Arti Poligami yang paling umum adalah seseorang Suami yang memiliki beberapa pasangan hidup sekaligus.

Dalam Islam, dibicarakan dalam buku-buku dan tradisi bahwa Poligami diperbolehkan bagi pria yang memenuhi keadaan tertentu.

Salah satu dari banyak keadaan bagi seseorang untuk bertahan dalam poligami adalah memiliki kemampuan untuk jujur dan Adil ​​kepada pasangannya terkait dengan pembagian waktu, properti, dan fokus.

Banyak orang berpendapat bahwa konsep poligami dalam Islam adalah sunah dan sebagian berpendapat bahwa Poligami dalam Islam itu makruh atau diperbolehkan.

Meskipun demikian, poligami dalam Islam jelas bukan satu hal bisa dilakukan oleh seorang pria dengan seenaknya.

Ketika mencoba melakukan poligami, seseorang harus bercermin terlebih dahulu apakah dia mampu untuk mengambil tindakan jujur dan bersifat adil atau tidak.

Meskipun mereka benar-benar merasa telah memenuhi kebutuhan, Ada banyak Pria yang gagal dalam poligami.

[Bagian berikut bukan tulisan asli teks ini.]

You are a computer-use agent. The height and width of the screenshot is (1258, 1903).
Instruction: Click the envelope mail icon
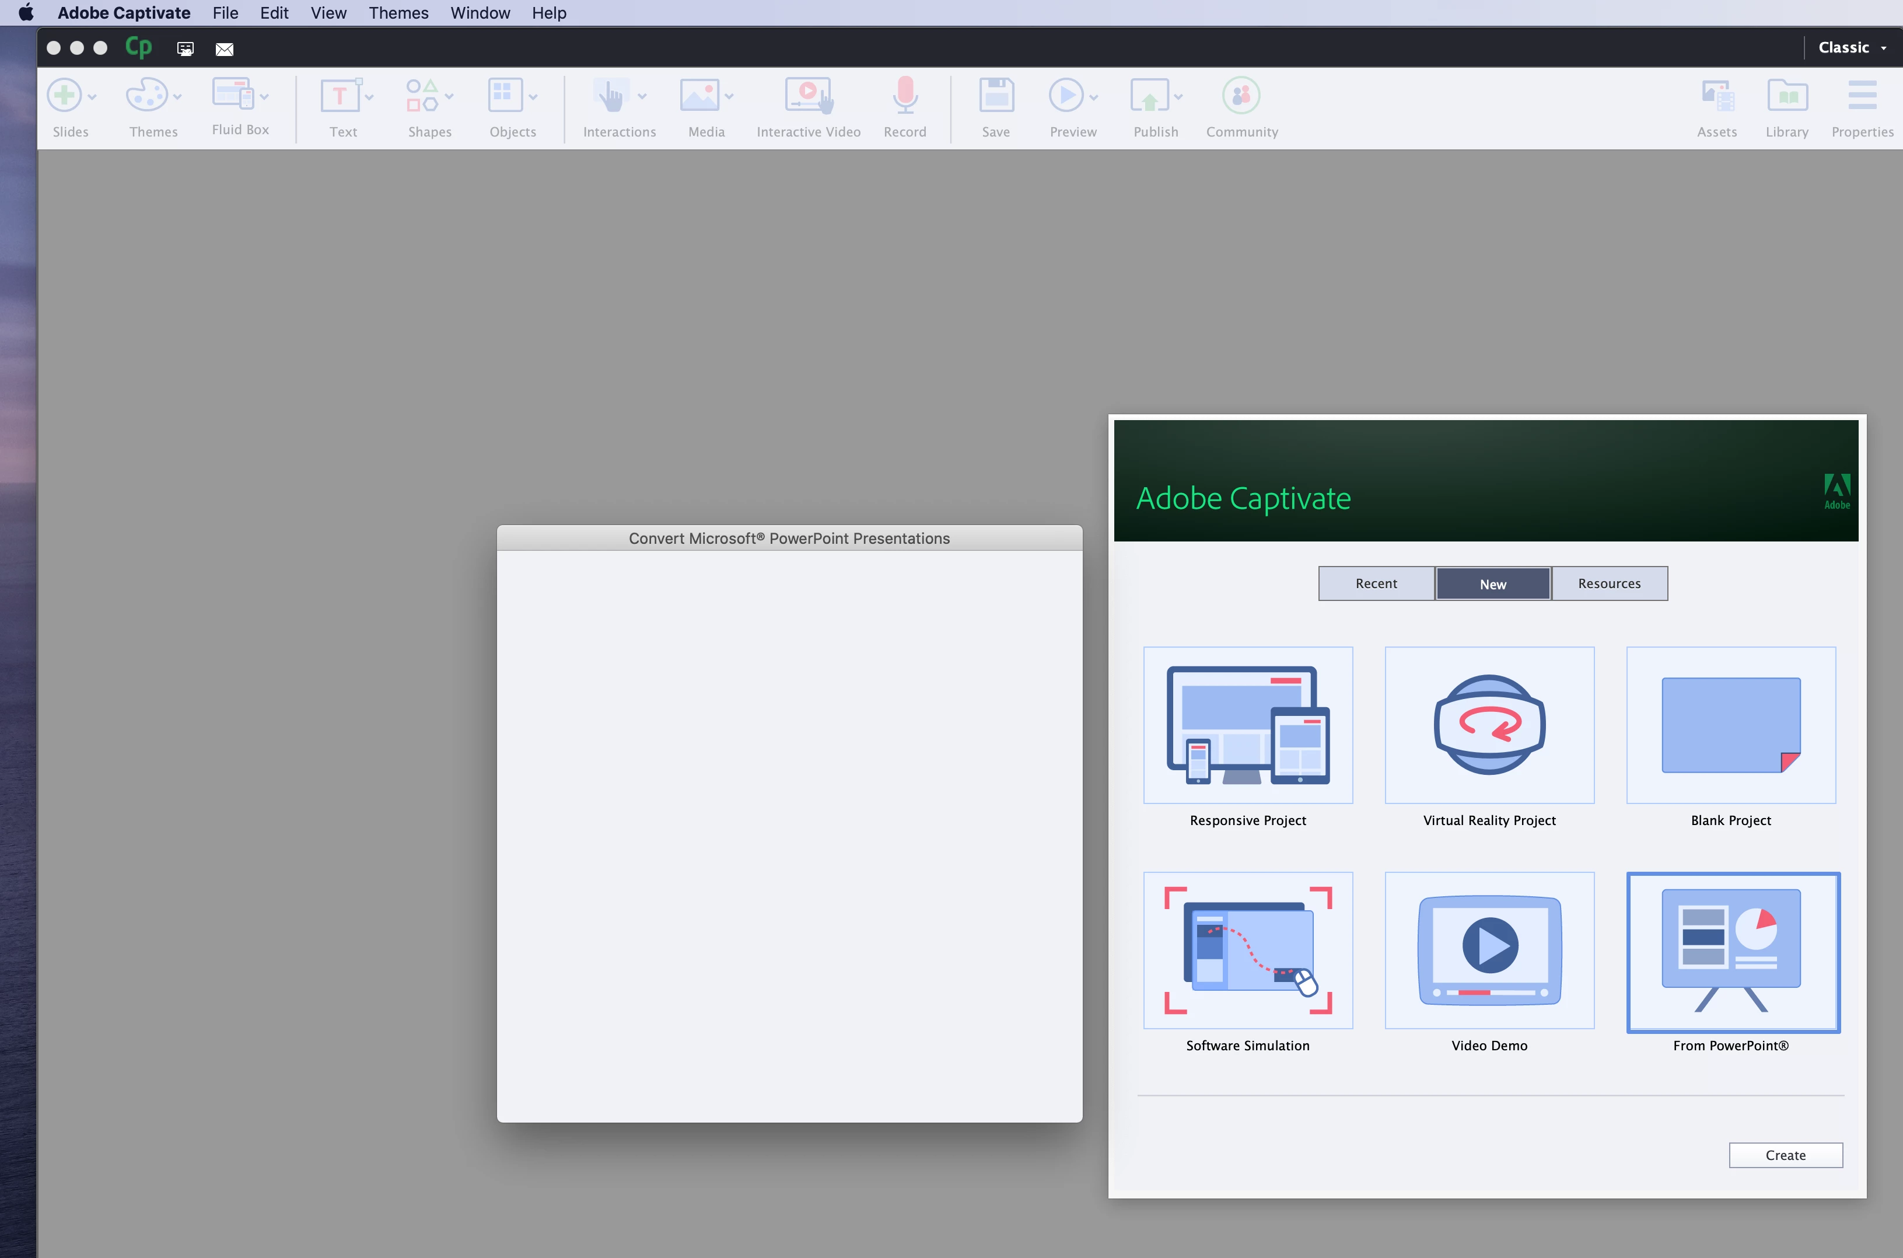(225, 49)
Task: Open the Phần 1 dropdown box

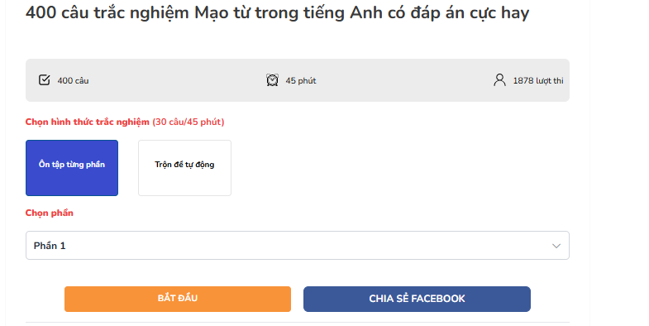Action: coord(298,246)
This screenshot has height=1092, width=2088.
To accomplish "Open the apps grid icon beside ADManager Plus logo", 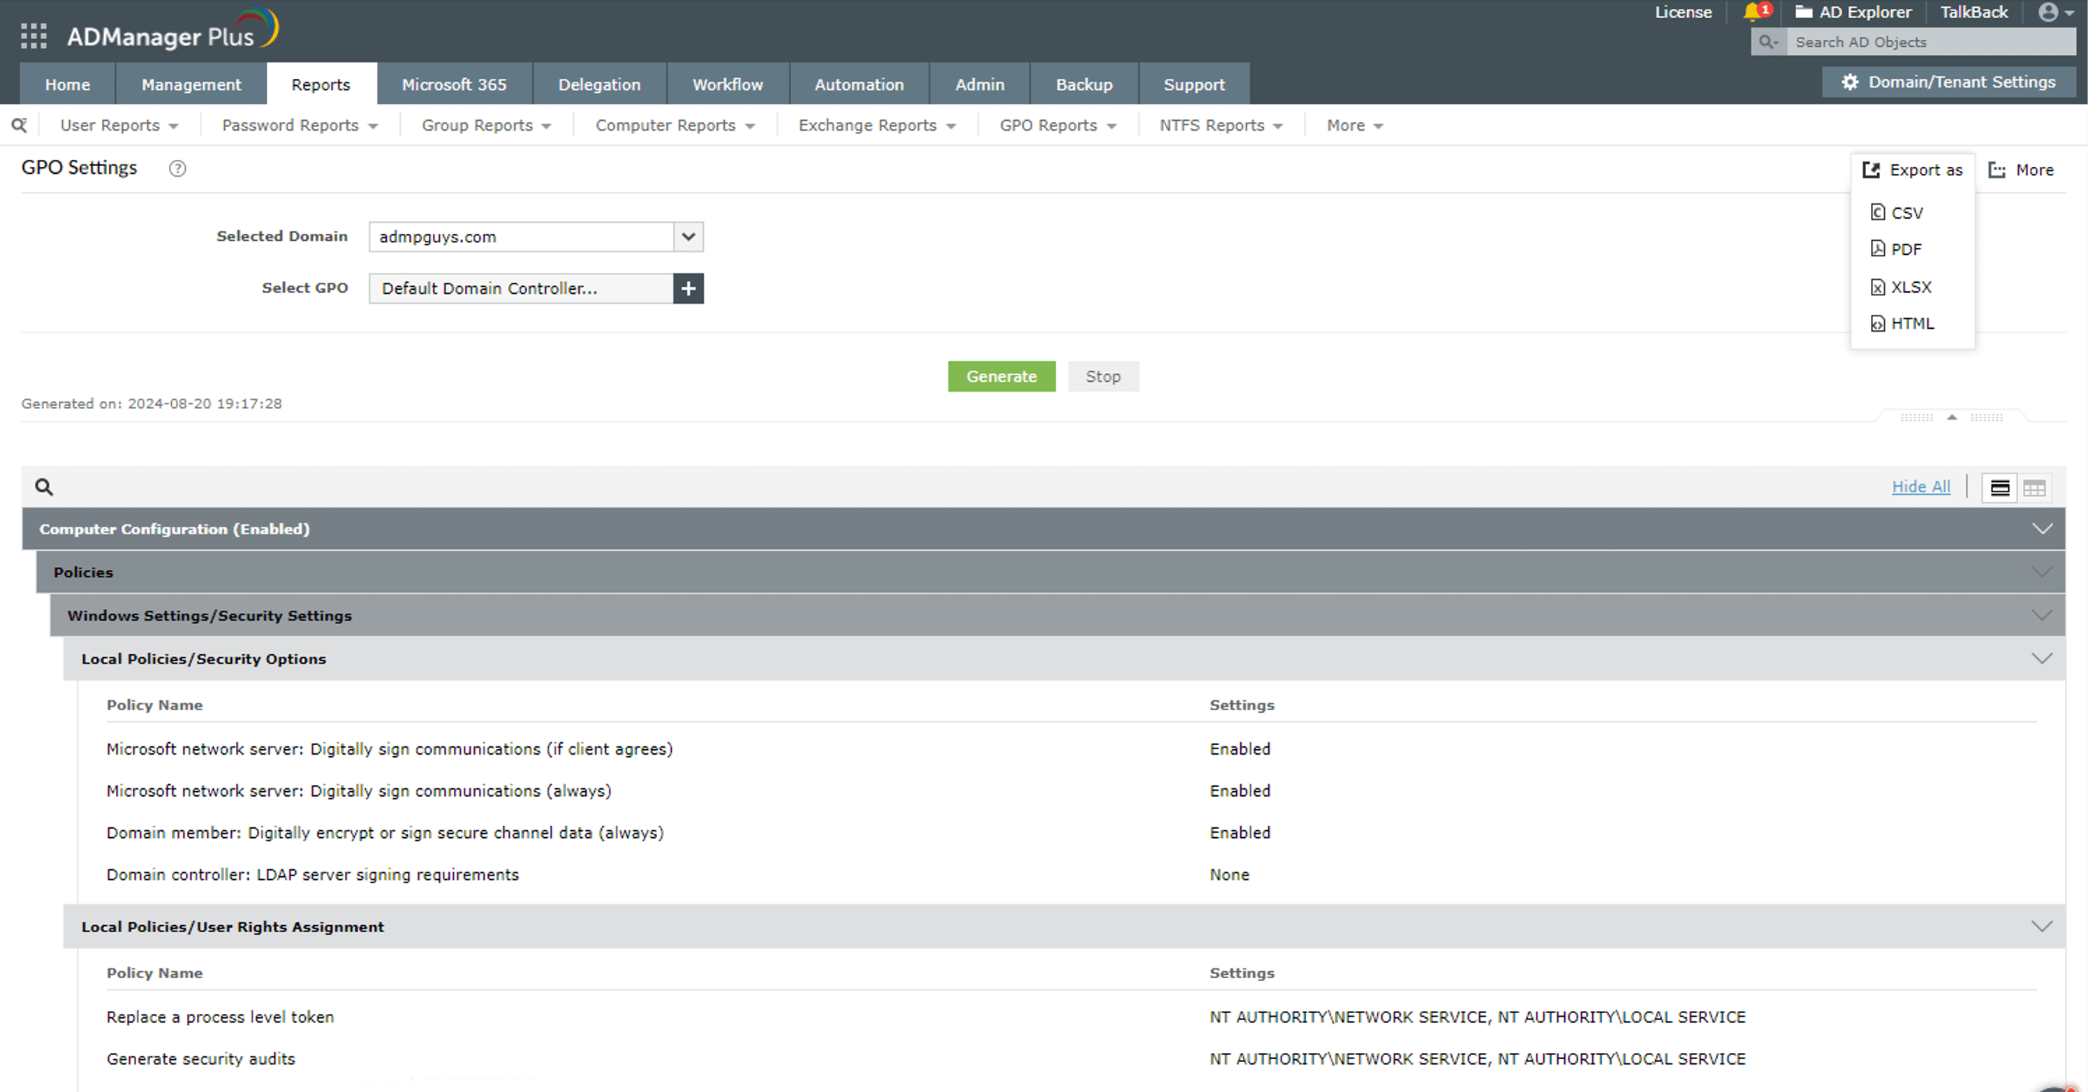I will [x=33, y=35].
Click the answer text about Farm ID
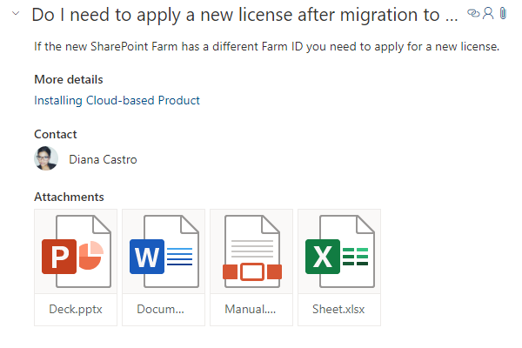Screen dimensions: 522x348 tap(267, 46)
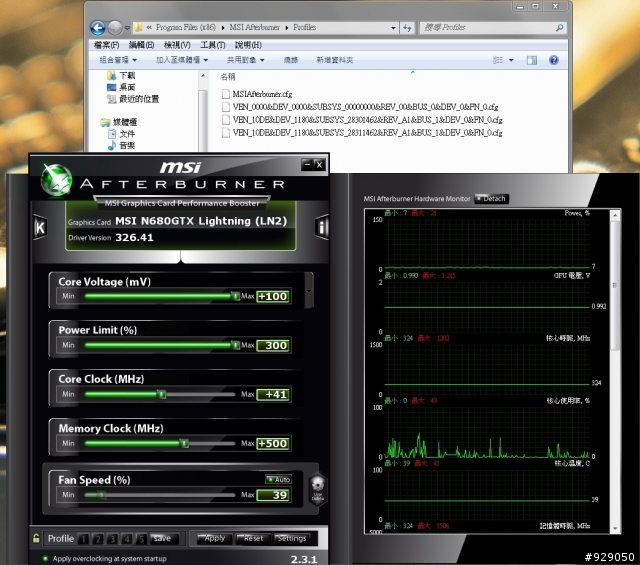Image resolution: width=640 pixels, height=565 pixels.
Task: Click the profile lock padlock icon
Action: point(37,539)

Masalah yang paling penting dan utama yang sering mengakibatkan gagalnya keinginan poligami adalah penolakan keluarga yaitu anak dan terutama istri tua atau istri pertama.

2. Syarat Poligami Dalam Islam & Pedoman Hukumnya.

Syarat Poligami yang utama adalah mampu hidup adil terhadap pasangan ( Madu ) serta mendapatkanIzin dari Istri Pertama.

Tidak banyak orang yang memahami bahwa izin dari pasangan pertama tanpa diragukan lagi merupakan salah satu keadaan untuk poligami yang menguntungkan.

Dimana tanpa izin dari pasangan utama atau jika dilakukan secara sembunyi-sembunyi, poligami benar-benar memicu perceraian. 
 
Dilaporkan oleh Komnas Perempuan, bahwa poligami dimasukkan dalam daftar utama dari tiga penyebab perceraian tertinggi.

Perlunya izin dari pasangan utama untuk melakukan poligami juga dapat didefinisikan dalam Peraturan Perkawinan yang berlaku di Indonesia. 
 
Hukum Poligami diatur dalam Peraturan No 1 tahun 1974 tentang Perkawinan Pasal Tiga Paragraf 2, diakui bahwa Persidangan dapat memberikan izin bagi suami untuk memiliki pasangan baru dengan ijin istri pertama.

3. Dampak Poligami.

Sebagai sesuatu yang menjadi Hal Kontroversial dalam kehidupan manusia, Poligami tentunya juga mempunyai Dampak tersendiri baik Positif maupun Negatif.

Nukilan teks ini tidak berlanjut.